McGraw hit with countersuit by computer seller

By Chris Dickerson | Jun 27, 2007


CHARLESTON, W.Va. - A company that recently was sued by state Attorney General Darrell McGraw has fired back.

BlueHippo filed a countersuit June 25 against McGraw and state Revenue Secretary James Robert Alsop in federal court.

In an 18-count suit originally filed in March in Kanawha Circuit Court, McGraw seeks an injunction, stopping BlueHippo from doing business in West Virginia. McGraw also seeks a $200,000 bond from the company and $5,000 for each violation of the West Virginia Telemarketing Act. It later was removed to federal court.

In the suit, McGraw's office said consumers claim to have paid for computer equipment they never received, or did receive but that did not work. Also, some consumers paid prices much higher than they would have paid at a store. A news release from McGraw states one consumer paid about $1,800 for a computer similar to one she bought at a national retail store for $400.

The suit also alleged that BlueHippo used deceptive business practices to get West Virginia consumers to agree to binding financing plans.

In April, BlueHippo filed a 73-page answer to McGraw's allegations that it has violated the West Virginia Credit and Consumer Protection Act during its sale of computers. The company denied most of McGraw's allegations, though admitted it had not registered with the state's Department of Tax and Revenue and did not pay the department's surety bond.

In the countersuit filed June 25, BlueHippo says its national advertising - on television, on the Internet and in print - is "protected commercial speech" under the First Amendment.

It also stresses that BlueHippo does not make the first move with consumers.

"BlueHippo did not and does not initiate calls to consumers - including West Virginia consumers, the complaint says. "Rather, all West Virginia consumers with whom BlueHippo has attempted to enter or has entered into a transaction initiated the telephone contact to BlueHippo."

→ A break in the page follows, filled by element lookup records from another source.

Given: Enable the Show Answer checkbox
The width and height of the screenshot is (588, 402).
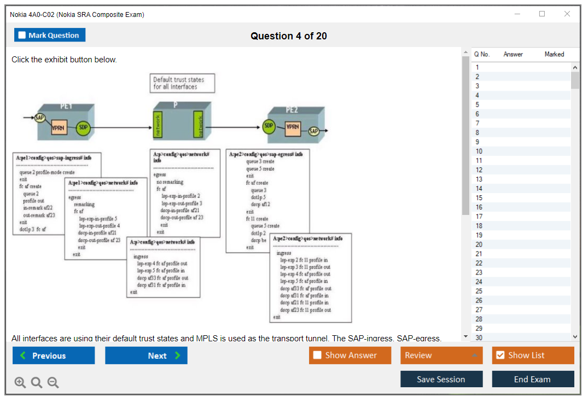Looking at the screenshot, I should 317,356.
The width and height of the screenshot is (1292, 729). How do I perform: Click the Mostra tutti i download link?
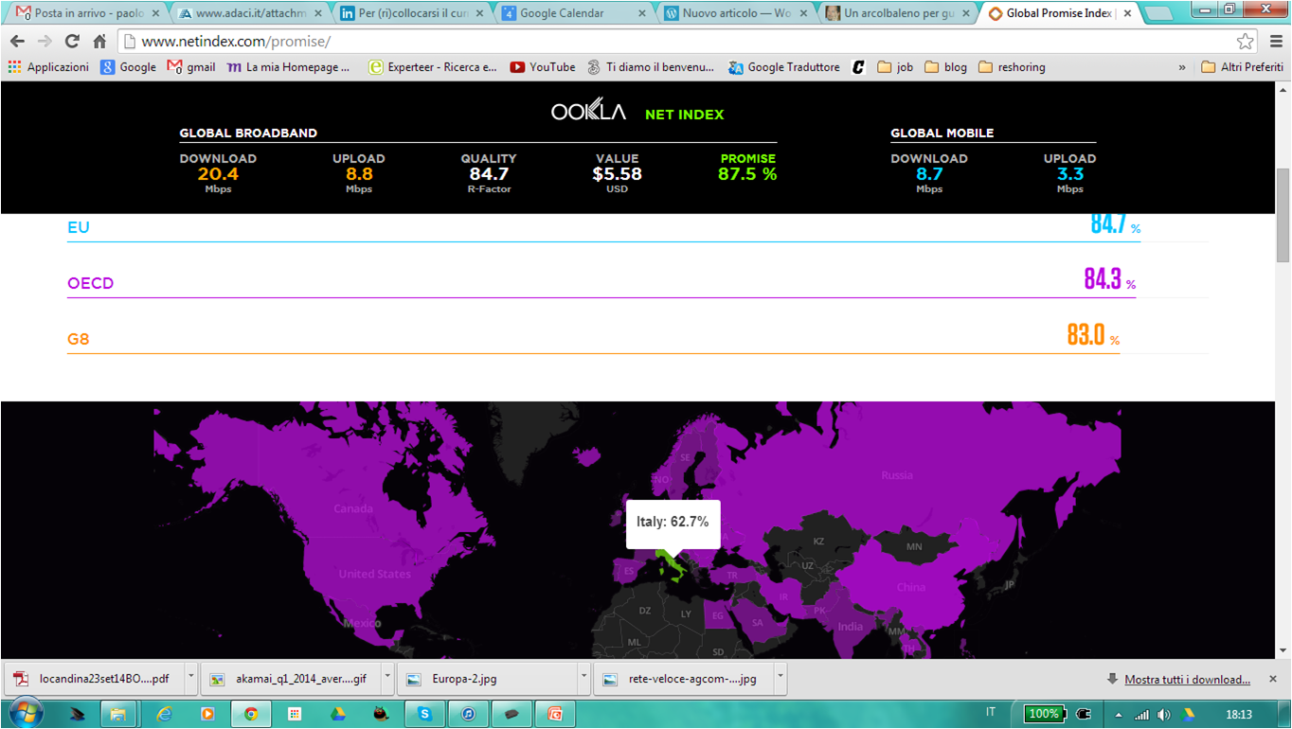click(x=1187, y=680)
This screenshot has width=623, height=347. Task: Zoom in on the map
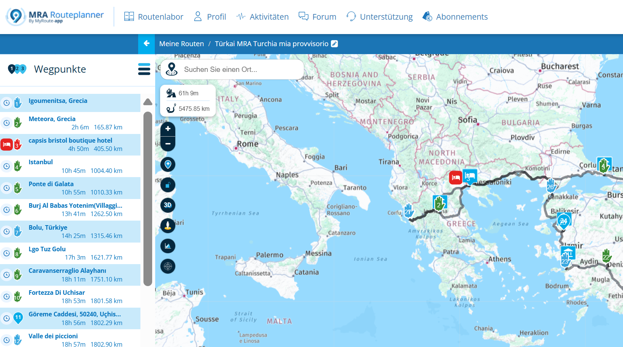coord(168,129)
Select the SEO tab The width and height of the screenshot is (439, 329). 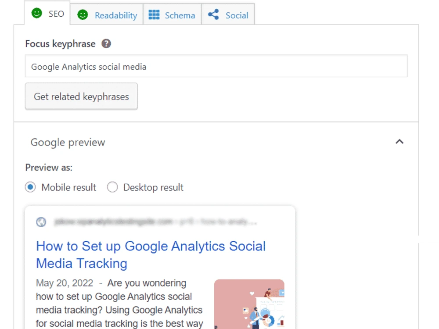point(47,13)
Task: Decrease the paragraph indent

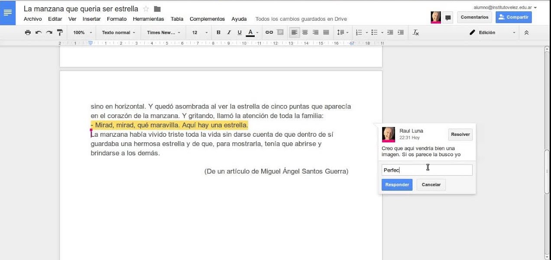Action: point(390,32)
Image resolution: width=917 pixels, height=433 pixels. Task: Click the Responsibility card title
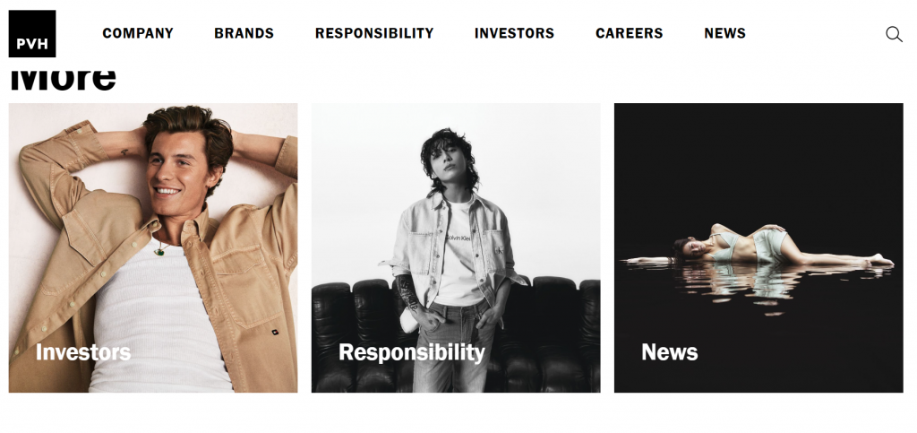[x=411, y=352]
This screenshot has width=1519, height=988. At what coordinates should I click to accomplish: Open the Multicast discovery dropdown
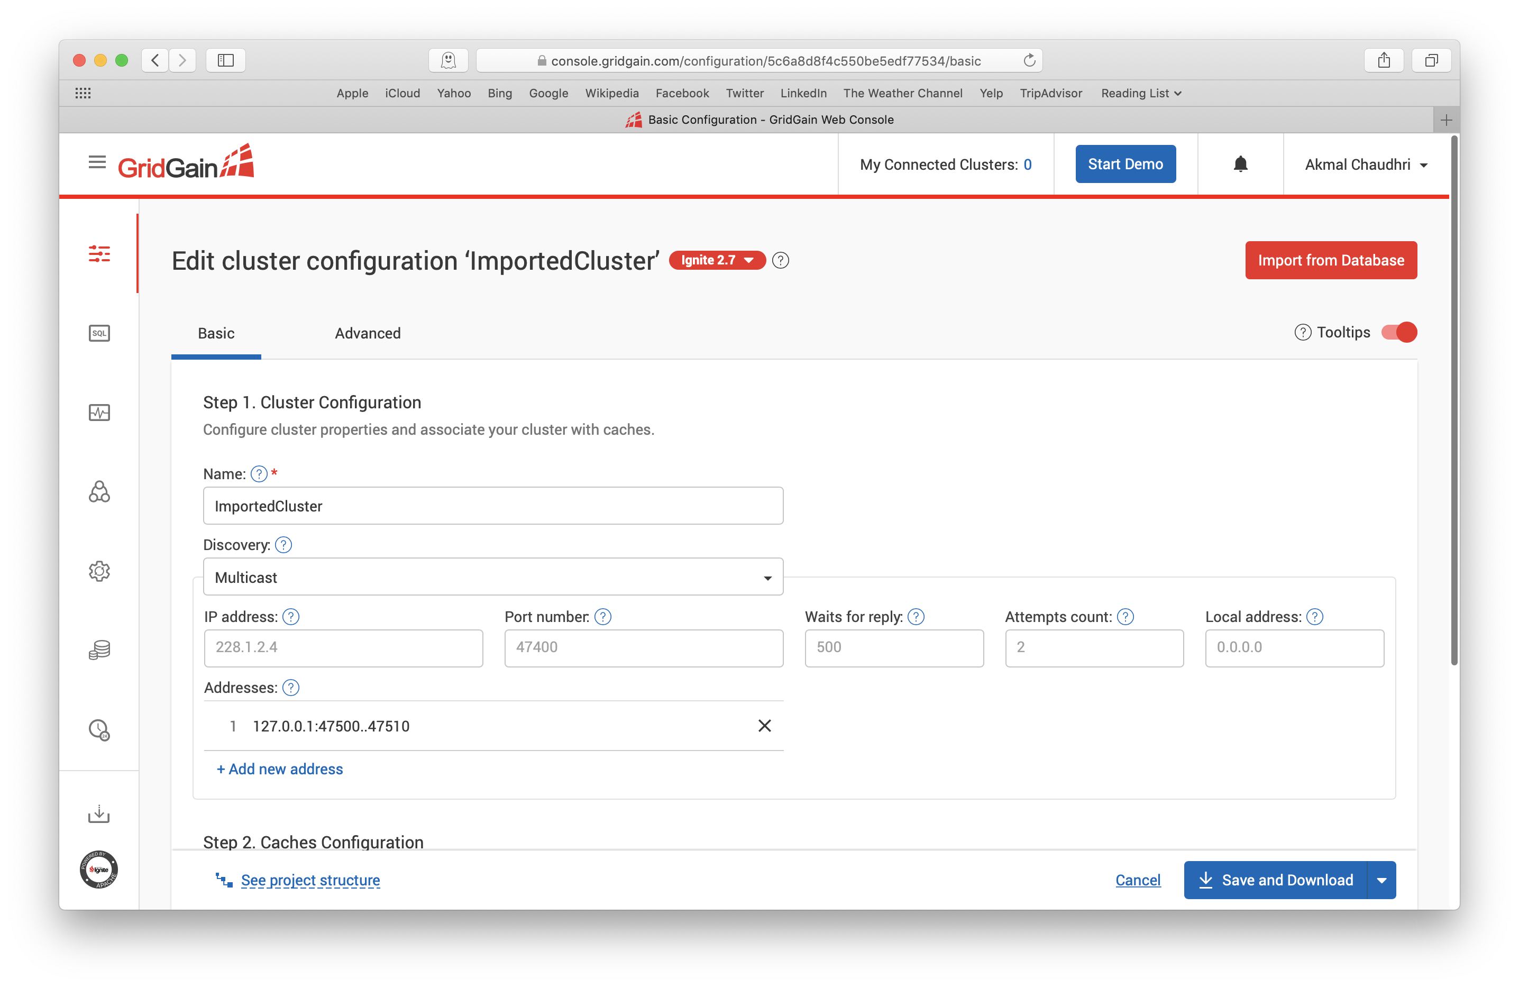tap(493, 577)
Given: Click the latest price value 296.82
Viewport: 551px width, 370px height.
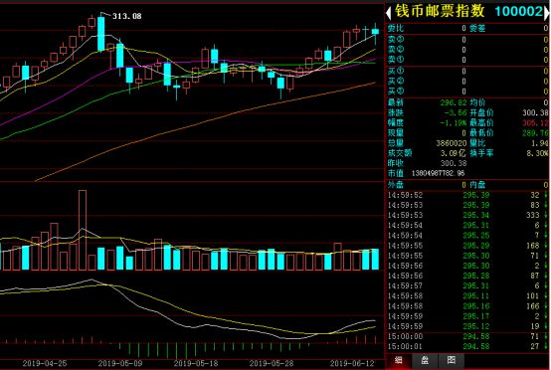Looking at the screenshot, I should [x=454, y=102].
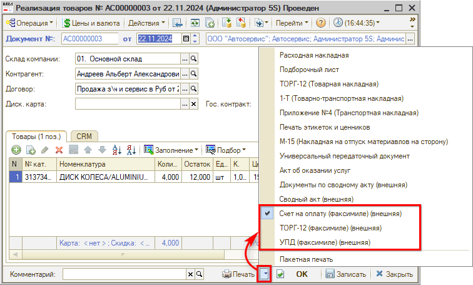Open Цены и валюта settings
Viewport: 473px width, 285px height.
tap(98, 23)
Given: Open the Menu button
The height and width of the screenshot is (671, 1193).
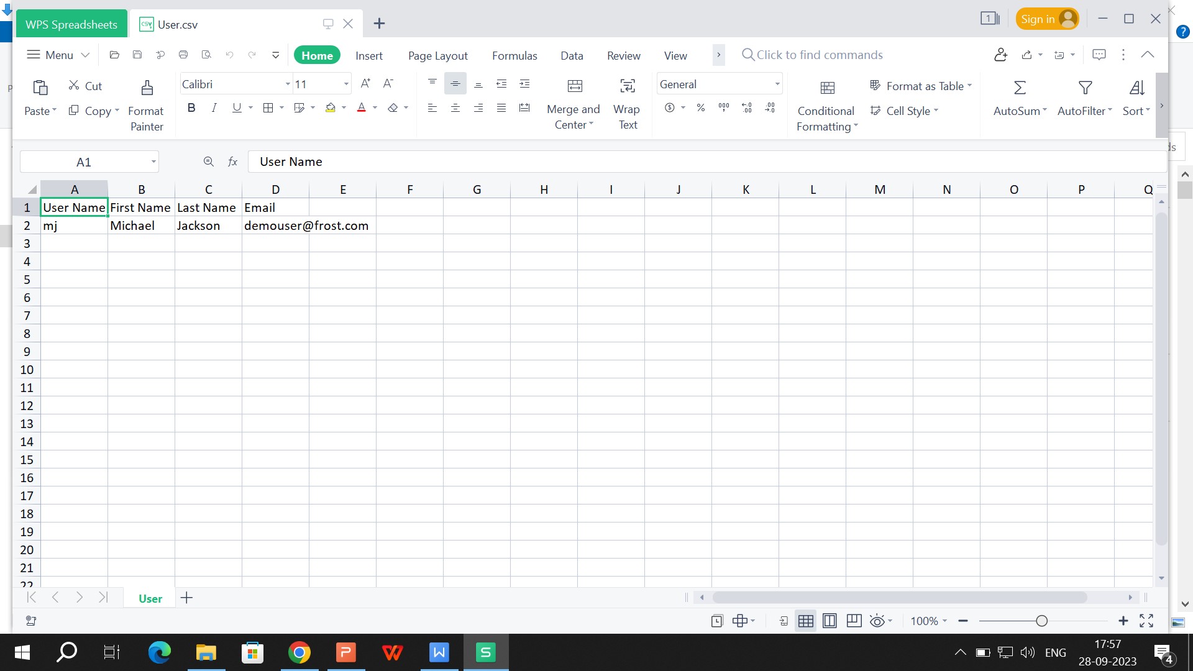Looking at the screenshot, I should [x=58, y=55].
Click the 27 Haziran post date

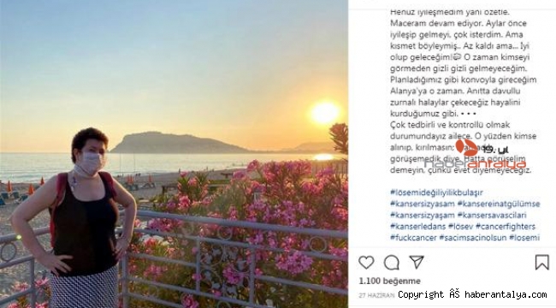(x=376, y=295)
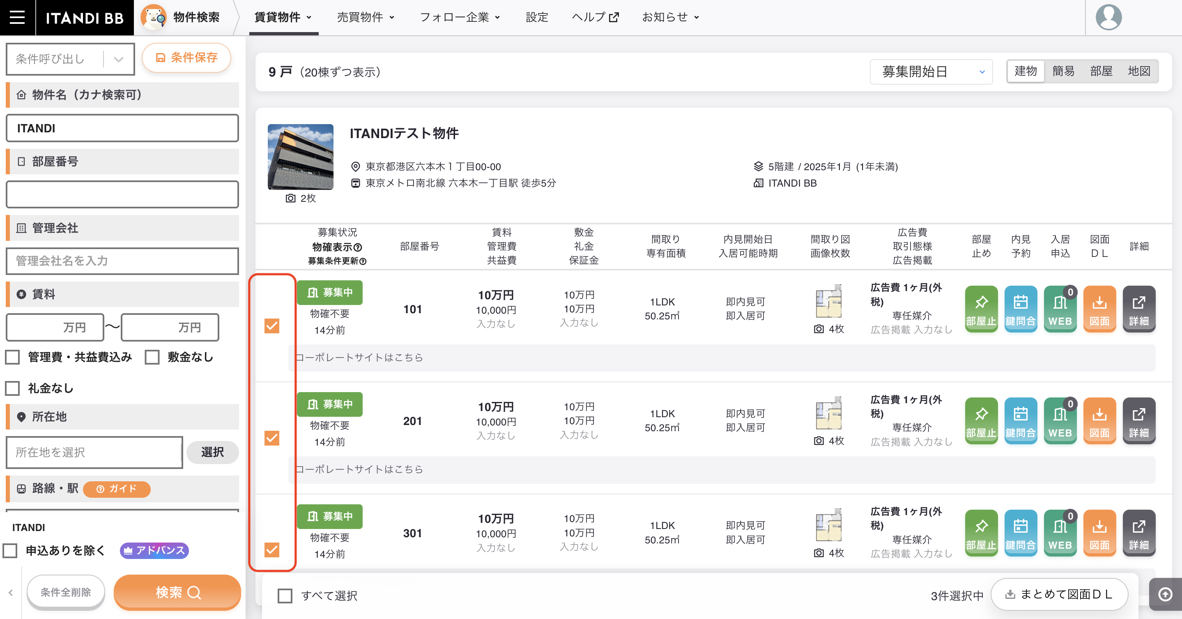Image resolution: width=1182 pixels, height=619 pixels.
Task: Click the 管理会社名を入力 input field
Action: pyautogui.click(x=122, y=261)
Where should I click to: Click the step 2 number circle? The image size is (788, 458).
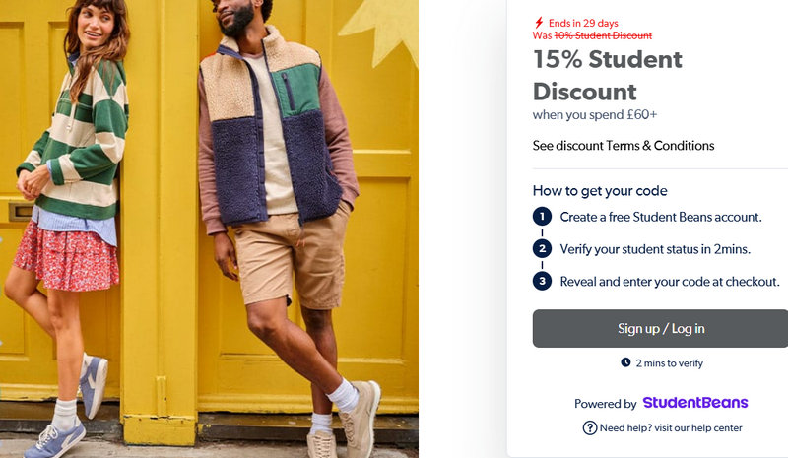tap(542, 249)
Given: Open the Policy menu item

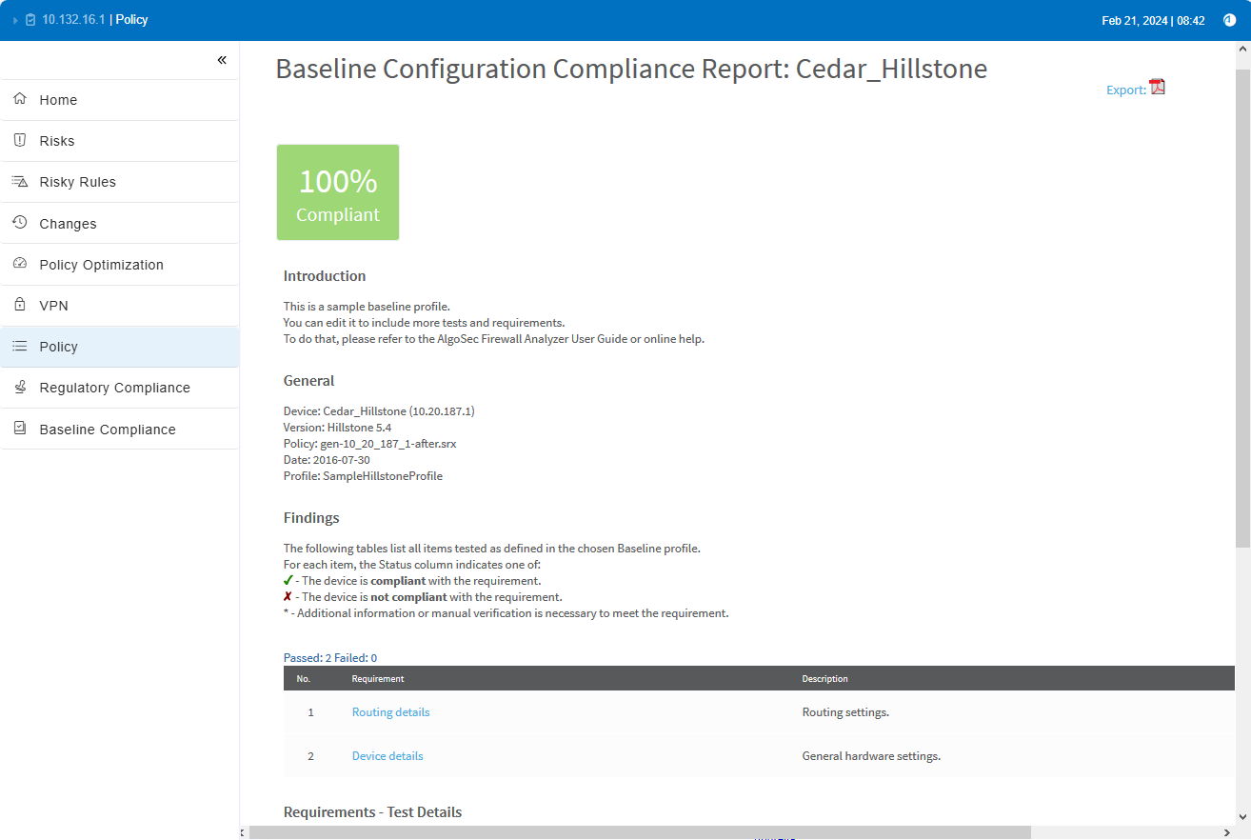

BlueHippo "offers to sell computers and other consumer electronics nationwide through advertisements on television and the Internet and in print," the countersuit states.

The countersuit maintains that certain provisions of state code regarding telemarketing are unlawful prior restraints and unjustifiably discriminatory. It also says these provisions "unduly burden interstate commerce in violation of the Commerce Clause of the United States Constitution"

"The Attorney General has asserted that BlueHippo is subject to the telemarketing provisions in W.Va. Code ... and has specifically asserted that BlueHippo is required to comply with the registration and bonding requirements contained in W.Va. Code ... before doing business in West Virginia," the countersuit states. "The Attorney General has attempted to enforce those provisions against BlueHippo, and has sought, inter alia, to bar BlueHippo from engaging in the sale of consumer goods in West Virginia, to bar BlueHippo from seeking access to state or federal courts to enforce the obligations of West Virginia consumers, to void all transactions between BlueHippo and West Virginia consumers, to require BlueHippo to refund all monies paid by West Virginia consumers and to impose civil penalties against BlueHippo."

In the countersuit, BlueHippo asks for an injunction stopping the actions of McGraw's and for declaratory judgment in its favor. It also seeks attorney fees and other relief.

In BlueHippo's April response to McGraw's suit, Kara Cunningham of Steptoe Johnson in Charleston wrote that the AG's complaint raised questions of federal law.

The notice of removal mentioned a request of nondischargeability from McGraw that would prevent any debt owed by the company to be eliminated through bankruptcy proceedings.

"The dischargeability (or nondischargeability) of a debt under this statute is a federal question, and the Attorney General's request for a finding of nondischargeability thus provides an additional ground for removal," she wrote in the notice of removal to federal court. "Because the Attorney General apparently has requested a finding of nondischargeability, the jurisdictional requirements ... are satisfied and removal is proper."

Calls to McGraw's office for comment about BlueHippo's countersuit were not returned.